> **GOAL OF THE EXERCISE**
Look below for the line holding "August 2017 (38, 1276)" and the line holding "February 2014 (41, 1623)". Transcribe exactly those lines and all lines between them, nothing more.

> **DATASET EXTRACT**
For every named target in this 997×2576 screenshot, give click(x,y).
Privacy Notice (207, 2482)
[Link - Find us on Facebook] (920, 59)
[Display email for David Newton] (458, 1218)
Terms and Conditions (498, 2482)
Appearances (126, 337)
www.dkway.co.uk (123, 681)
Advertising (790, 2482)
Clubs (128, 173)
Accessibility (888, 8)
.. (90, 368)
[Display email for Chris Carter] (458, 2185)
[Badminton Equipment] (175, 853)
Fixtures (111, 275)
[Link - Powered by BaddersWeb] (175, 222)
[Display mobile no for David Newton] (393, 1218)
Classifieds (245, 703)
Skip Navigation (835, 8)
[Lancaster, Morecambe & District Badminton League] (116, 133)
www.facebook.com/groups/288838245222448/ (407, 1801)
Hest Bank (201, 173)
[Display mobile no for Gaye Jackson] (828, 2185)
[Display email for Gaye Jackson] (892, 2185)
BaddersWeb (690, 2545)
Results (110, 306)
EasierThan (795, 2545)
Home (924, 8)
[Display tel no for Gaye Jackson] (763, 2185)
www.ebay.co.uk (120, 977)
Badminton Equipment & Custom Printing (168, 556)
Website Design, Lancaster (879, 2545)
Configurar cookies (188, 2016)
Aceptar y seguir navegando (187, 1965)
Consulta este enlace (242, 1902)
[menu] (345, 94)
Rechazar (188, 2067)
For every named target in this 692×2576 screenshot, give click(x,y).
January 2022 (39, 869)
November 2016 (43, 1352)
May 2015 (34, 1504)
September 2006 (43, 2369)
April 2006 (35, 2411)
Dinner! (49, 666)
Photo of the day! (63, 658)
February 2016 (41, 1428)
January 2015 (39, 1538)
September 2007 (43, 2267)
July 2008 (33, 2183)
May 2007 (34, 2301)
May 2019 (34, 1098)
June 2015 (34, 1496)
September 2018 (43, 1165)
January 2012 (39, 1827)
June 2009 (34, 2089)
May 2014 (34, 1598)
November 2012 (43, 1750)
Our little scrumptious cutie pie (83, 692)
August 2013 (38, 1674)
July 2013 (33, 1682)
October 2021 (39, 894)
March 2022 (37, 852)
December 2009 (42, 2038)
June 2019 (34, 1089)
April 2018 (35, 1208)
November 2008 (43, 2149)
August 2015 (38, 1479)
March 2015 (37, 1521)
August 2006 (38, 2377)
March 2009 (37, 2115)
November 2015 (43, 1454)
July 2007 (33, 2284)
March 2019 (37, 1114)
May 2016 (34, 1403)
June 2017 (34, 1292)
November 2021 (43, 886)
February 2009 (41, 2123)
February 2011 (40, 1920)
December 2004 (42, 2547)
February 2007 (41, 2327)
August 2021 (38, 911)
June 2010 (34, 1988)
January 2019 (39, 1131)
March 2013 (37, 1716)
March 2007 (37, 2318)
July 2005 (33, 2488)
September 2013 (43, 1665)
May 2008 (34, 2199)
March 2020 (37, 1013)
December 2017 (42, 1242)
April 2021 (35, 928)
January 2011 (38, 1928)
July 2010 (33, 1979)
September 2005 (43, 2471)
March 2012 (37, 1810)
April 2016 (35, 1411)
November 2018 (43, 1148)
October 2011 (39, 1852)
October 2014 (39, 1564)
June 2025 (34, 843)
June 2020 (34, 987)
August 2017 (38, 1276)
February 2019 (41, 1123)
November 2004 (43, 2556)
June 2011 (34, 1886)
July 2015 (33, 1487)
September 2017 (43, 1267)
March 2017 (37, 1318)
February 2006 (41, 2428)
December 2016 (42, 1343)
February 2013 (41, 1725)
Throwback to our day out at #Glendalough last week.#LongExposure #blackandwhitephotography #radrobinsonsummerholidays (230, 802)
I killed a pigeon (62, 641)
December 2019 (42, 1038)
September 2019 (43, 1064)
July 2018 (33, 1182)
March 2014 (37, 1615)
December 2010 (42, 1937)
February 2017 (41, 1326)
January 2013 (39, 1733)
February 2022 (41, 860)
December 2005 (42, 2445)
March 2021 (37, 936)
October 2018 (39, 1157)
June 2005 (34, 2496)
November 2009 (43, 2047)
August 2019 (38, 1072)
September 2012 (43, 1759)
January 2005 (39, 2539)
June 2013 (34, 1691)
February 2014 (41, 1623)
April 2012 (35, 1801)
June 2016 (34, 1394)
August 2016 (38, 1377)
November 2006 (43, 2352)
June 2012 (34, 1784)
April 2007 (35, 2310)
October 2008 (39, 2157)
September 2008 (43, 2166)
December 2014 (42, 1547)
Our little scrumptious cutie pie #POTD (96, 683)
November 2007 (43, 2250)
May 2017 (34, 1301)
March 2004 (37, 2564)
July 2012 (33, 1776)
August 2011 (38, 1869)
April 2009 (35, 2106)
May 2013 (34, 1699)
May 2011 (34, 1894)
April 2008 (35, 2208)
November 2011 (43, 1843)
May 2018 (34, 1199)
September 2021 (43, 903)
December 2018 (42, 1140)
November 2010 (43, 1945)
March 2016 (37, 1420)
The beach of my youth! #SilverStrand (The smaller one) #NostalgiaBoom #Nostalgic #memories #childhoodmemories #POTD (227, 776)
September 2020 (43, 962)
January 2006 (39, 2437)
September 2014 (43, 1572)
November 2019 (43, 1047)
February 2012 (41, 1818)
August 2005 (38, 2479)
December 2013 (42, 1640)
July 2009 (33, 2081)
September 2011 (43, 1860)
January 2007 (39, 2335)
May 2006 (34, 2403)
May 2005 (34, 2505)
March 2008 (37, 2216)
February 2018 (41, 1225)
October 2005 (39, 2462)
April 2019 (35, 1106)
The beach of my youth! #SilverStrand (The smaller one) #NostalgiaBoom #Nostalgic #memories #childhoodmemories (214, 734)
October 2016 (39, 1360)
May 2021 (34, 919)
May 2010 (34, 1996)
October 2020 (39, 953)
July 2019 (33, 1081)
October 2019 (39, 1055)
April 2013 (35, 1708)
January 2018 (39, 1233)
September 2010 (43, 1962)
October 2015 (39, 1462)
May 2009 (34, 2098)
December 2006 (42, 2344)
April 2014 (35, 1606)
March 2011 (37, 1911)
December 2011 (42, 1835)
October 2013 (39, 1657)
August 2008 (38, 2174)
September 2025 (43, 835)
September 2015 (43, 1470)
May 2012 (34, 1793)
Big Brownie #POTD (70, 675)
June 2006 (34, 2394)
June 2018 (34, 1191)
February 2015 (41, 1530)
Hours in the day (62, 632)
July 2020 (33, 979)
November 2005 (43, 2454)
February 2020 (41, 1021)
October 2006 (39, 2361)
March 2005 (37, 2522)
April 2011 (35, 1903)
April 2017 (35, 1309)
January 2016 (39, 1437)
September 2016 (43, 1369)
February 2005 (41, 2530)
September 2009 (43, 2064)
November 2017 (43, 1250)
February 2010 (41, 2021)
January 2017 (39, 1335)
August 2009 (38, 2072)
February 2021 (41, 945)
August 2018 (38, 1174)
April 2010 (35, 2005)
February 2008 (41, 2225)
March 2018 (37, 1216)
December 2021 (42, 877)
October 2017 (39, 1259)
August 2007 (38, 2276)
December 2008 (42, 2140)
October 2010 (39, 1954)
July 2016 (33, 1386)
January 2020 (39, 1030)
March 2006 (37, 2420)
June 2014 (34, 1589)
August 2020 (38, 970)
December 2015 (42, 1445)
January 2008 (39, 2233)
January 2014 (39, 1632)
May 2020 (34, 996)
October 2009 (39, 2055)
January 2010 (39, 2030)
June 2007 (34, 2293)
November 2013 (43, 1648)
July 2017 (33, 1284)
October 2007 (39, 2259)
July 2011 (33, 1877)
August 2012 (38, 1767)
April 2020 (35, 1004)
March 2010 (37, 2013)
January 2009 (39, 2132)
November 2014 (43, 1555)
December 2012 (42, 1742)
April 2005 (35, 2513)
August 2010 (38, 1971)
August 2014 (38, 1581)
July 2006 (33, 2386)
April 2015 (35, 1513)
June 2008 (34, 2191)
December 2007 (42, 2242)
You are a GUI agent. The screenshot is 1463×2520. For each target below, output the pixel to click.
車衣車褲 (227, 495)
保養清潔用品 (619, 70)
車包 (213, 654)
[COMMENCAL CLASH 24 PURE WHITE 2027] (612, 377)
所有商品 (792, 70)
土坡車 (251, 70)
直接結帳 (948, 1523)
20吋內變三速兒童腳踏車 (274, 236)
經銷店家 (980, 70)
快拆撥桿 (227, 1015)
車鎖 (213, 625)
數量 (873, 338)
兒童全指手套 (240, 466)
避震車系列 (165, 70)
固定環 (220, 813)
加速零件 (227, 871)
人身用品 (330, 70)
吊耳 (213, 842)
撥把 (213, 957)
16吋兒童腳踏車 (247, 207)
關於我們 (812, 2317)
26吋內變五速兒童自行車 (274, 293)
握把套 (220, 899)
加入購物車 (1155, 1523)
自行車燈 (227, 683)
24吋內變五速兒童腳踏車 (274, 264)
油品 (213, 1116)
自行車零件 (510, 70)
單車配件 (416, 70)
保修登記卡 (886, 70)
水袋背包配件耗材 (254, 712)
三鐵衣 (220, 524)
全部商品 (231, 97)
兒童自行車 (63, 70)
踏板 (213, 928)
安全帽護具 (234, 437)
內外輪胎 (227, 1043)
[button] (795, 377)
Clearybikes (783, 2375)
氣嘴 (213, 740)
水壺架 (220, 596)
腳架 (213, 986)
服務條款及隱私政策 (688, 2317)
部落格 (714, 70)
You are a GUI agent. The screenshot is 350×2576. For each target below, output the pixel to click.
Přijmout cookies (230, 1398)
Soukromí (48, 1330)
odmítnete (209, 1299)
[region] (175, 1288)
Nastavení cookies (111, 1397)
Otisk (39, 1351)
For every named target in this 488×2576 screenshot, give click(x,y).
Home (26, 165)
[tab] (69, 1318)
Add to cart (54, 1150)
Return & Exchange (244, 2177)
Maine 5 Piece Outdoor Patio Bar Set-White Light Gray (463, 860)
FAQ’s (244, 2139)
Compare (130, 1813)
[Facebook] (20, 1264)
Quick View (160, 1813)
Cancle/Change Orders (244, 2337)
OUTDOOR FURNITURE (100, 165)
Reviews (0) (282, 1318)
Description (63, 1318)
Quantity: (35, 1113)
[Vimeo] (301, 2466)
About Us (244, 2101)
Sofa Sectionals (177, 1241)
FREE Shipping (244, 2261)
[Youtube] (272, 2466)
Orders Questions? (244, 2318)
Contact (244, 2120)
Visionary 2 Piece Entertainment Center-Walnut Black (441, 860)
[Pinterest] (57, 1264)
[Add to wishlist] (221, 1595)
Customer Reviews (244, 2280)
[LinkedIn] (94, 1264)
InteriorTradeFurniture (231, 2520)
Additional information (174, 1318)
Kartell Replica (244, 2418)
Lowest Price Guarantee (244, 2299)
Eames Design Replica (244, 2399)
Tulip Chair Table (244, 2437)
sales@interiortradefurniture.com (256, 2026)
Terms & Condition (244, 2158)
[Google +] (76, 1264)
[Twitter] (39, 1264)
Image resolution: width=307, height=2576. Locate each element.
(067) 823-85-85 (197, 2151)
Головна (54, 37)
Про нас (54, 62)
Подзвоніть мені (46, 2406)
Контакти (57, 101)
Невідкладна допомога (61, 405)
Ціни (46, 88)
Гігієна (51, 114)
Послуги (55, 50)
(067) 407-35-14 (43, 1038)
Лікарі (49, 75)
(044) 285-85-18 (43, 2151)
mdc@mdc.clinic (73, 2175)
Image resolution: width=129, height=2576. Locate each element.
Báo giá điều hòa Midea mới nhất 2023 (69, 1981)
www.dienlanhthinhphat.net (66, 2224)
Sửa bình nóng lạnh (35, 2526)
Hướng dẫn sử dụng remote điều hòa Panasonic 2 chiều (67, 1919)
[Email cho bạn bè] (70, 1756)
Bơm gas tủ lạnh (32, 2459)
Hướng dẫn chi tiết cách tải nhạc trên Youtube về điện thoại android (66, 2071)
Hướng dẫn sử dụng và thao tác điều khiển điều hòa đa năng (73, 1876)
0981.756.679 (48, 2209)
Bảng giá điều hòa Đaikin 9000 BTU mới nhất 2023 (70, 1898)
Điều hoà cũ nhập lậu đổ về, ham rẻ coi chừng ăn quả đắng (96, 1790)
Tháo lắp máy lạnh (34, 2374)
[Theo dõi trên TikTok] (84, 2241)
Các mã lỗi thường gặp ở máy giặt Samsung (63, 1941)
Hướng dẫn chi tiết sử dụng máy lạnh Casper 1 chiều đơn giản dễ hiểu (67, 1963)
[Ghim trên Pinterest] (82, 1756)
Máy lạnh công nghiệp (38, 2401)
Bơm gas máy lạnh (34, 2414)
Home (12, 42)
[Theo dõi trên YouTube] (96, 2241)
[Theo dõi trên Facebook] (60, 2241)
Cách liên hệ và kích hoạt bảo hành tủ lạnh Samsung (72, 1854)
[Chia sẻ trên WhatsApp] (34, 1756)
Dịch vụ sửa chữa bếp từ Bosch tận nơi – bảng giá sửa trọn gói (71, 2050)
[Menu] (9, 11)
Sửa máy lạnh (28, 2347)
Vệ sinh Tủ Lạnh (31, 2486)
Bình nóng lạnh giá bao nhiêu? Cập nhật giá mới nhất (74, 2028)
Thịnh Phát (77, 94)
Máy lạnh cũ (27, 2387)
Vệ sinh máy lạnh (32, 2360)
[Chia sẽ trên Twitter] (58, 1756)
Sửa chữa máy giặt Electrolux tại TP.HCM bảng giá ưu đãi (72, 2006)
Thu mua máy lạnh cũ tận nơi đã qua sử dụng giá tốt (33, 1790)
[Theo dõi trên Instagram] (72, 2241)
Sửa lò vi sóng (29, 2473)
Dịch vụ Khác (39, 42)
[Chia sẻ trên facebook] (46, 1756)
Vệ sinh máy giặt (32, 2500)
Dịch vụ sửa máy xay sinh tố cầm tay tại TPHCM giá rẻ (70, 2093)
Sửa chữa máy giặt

> **ANSWER BOX**
August 2017 (38, 1276)
February 2019 (41, 1123)
November 2004 (43, 2556)
June 2011 (34, 1886)
July 2015 (33, 1487)
September 2017 (43, 1267)
March 2017 (37, 1318)
February 2006 (41, 2428)
December 2016 (42, 1343)
February 2013 (41, 1725)
Throwback to our day out at #Glendalough last week.#LongExposure #blackandwhitephotography #radrobinsonsummerholidays (230, 802)
I killed a pigeon (62, 641)
December 2019 (42, 1038)
September 2019 (43, 1064)
July 2018 (33, 1182)
March 2014 (37, 1615)
December 2010 (42, 1937)
February 2017 (41, 1326)
January 2013 (39, 1733)
February 2022 (41, 860)
December 2005 (42, 2445)
March 2021 (37, 936)
October 2018 (39, 1157)
June 2005 (34, 2496)
November 2009 (43, 2047)
August 2019 (38, 1072)
September 2012 (43, 1759)
January 2005 (39, 2539)
June 2013 (34, 1691)
February 2014 (41, 1623)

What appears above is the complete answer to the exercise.